PROVIDED DATA >>
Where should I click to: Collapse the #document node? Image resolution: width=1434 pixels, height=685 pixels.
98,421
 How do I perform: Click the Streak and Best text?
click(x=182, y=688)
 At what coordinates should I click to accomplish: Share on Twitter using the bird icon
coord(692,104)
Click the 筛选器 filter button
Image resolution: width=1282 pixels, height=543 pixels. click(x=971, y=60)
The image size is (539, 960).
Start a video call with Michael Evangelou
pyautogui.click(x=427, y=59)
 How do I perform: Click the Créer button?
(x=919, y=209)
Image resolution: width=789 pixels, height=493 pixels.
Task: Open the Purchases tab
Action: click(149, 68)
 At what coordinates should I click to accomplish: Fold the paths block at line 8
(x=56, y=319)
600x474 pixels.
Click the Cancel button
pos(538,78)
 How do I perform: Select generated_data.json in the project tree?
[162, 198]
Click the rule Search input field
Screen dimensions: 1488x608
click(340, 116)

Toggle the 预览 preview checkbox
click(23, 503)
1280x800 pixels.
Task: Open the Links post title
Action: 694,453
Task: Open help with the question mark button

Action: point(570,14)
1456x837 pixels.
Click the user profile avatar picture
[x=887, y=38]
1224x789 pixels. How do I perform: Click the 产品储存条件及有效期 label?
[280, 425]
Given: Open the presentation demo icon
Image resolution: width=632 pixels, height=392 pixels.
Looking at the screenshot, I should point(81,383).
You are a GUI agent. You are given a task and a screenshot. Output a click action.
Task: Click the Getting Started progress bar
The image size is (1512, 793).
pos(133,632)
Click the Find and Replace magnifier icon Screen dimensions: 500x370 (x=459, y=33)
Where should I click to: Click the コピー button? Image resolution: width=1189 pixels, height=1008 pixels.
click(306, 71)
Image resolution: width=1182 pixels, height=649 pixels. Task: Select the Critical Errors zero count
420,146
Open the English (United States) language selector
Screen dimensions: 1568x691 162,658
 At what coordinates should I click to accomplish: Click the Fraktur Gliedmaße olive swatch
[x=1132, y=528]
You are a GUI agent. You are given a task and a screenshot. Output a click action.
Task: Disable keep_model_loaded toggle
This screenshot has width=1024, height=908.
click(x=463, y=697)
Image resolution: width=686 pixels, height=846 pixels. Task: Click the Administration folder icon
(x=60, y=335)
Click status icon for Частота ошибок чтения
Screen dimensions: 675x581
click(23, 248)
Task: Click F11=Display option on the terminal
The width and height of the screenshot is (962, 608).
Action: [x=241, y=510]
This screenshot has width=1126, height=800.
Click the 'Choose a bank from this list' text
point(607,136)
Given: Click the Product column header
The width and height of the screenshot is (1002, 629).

TASK DESCRIPTION >> Using the data above, reproduce exactly the lines from the line that contains "The image size is (539, 960)." through the line that contains "1456x837 pixels.", including both.

OUTPUT >>
The image size is (539, 960).
Start a video call with Michael Evangelou
pyautogui.click(x=427, y=59)
 How do I perform: Click the Créer button?
(x=919, y=209)
Image resolution: width=789 pixels, height=493 pixels.
Task: Open the Purchases tab
Action: click(149, 68)
 At what coordinates should I click to accomplish: Fold the paths block at line 8
(x=56, y=319)
600x474 pixels.
Click the Cancel button
pos(538,78)
 How do I perform: Select generated_data.json in the project tree?
[162, 198]
Click the rule Search input field
Screen dimensions: 1488x608
click(340, 116)

Toggle the 预览 preview checkbox
click(23, 503)
1280x800 pixels.
Task: Open the Links post title
Action: 694,453
Task: Open help with the question mark button

Action: point(570,14)
1456x837 pixels.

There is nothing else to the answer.